Between the Ensoniq and a series of vintage
rack-mount tone generators, Nelson would spend hours trying to create the
sounds he heard in his head. He would take a snare sound from one machine, a
kick drum from another, layer several sounds together or find effects that made
the sounds match his vision. He says he could have found newer gear that may
have approximated those sounds more easily, but the process is where he derived
his enjoyment.

 

“The fun part of doing it is figuring out how to
do it,” Nelson says. “To me, part of that is the challenge of having the older
things …  part of the appeal of doing
this project is challenging myself and having to think.”

 

Built to Spill, like Dinosaur Jr, has built a
career on layered, guitar-based songs with strong melodies. So it would be
natural to assume that Nelson was a guitar geek growing up in Idaho.

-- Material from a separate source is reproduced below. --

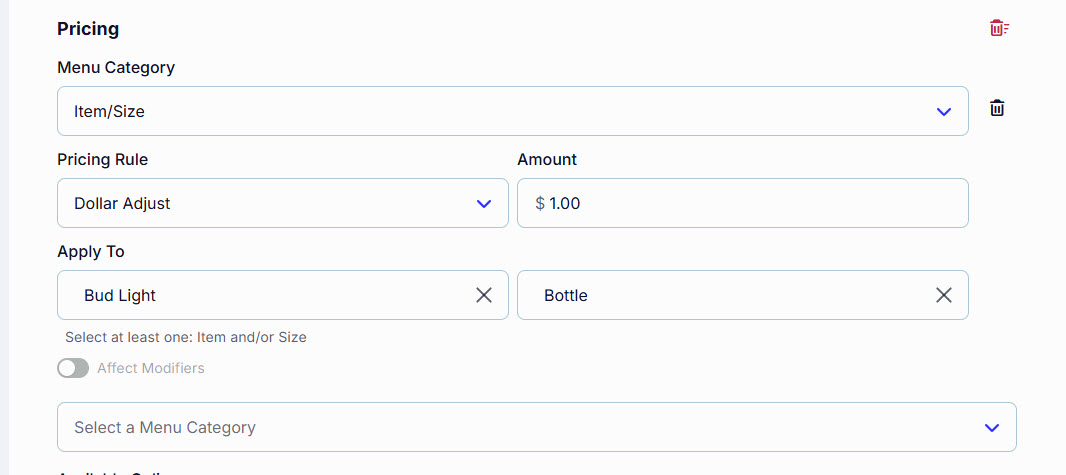Image resolution: width=1066 pixels, height=475 pixels.
Task: Open the Pricing Rule Dollar Adjust dropdown
Action: [283, 203]

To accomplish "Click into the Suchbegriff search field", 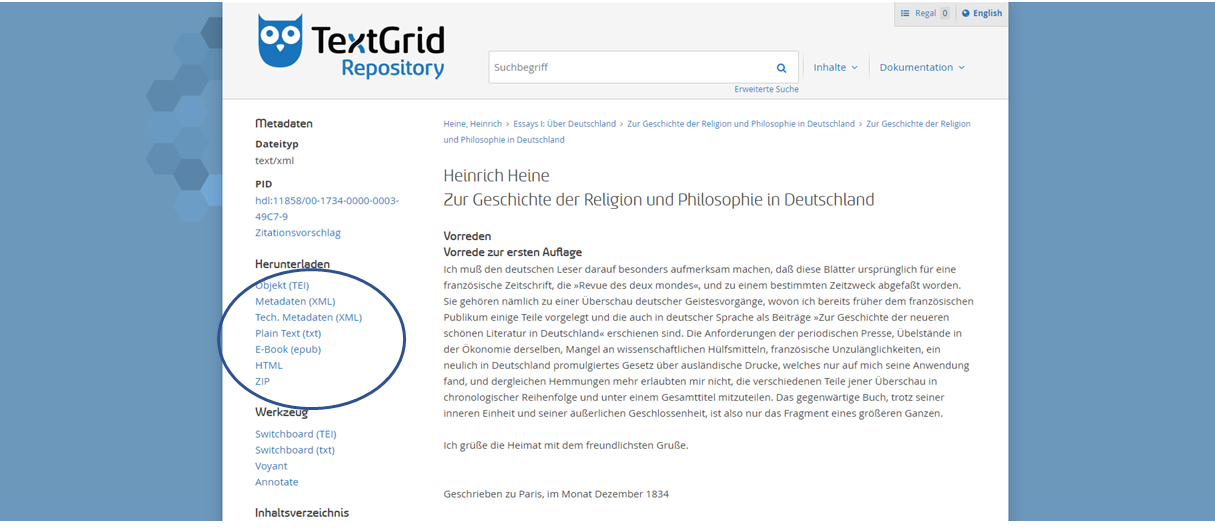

It turns out, he would have rather
have been in an OMD cover band than a Minutemen cover band – but synthesizers
were expensive and guitars were cheap.

 

In some ways, Nelson’s mutation of guitar-based
post-punk with synth-pop seems like a nostalgic nod to a bygone era where kids
with all manner of weird hairstyles came together to fight the hegemony of
MTV-ruled Top 40 over the musical landscape.

 

“It just seemed like if you didn’t like the
mainstream Top 40, then you were in this other group, which included people who
liked synth stuff and metal and punk rock stuff. To me it all seemed like
almost the same thing – just pop music redone in a different way than the Top
40,” Nelson says.

 

Even though the record is fun, Nelson gets
frustrated when people assume that the project is a goof. “It kinda rubbed me
the wrong way,” Nelson says. “It seemed like a reason to dislike it or dismiss
it as something else.”

 

Nelson will have more opportunities to prove
that it’s not a goof. He’s working with Built to Spill frontman Doug Martsch on
two more tracks to flesh out the original EP for a vinyl release. In the near
future, he hopes to do volumes of the EAP with the Pixies and Sebadoh. The
latter desire explains, in part, why none of Lou Barlow’s Dinosaur Jr songs
were selected for this record, Nelson says.

 

A version of this story also appears in issue #12 of BLURT.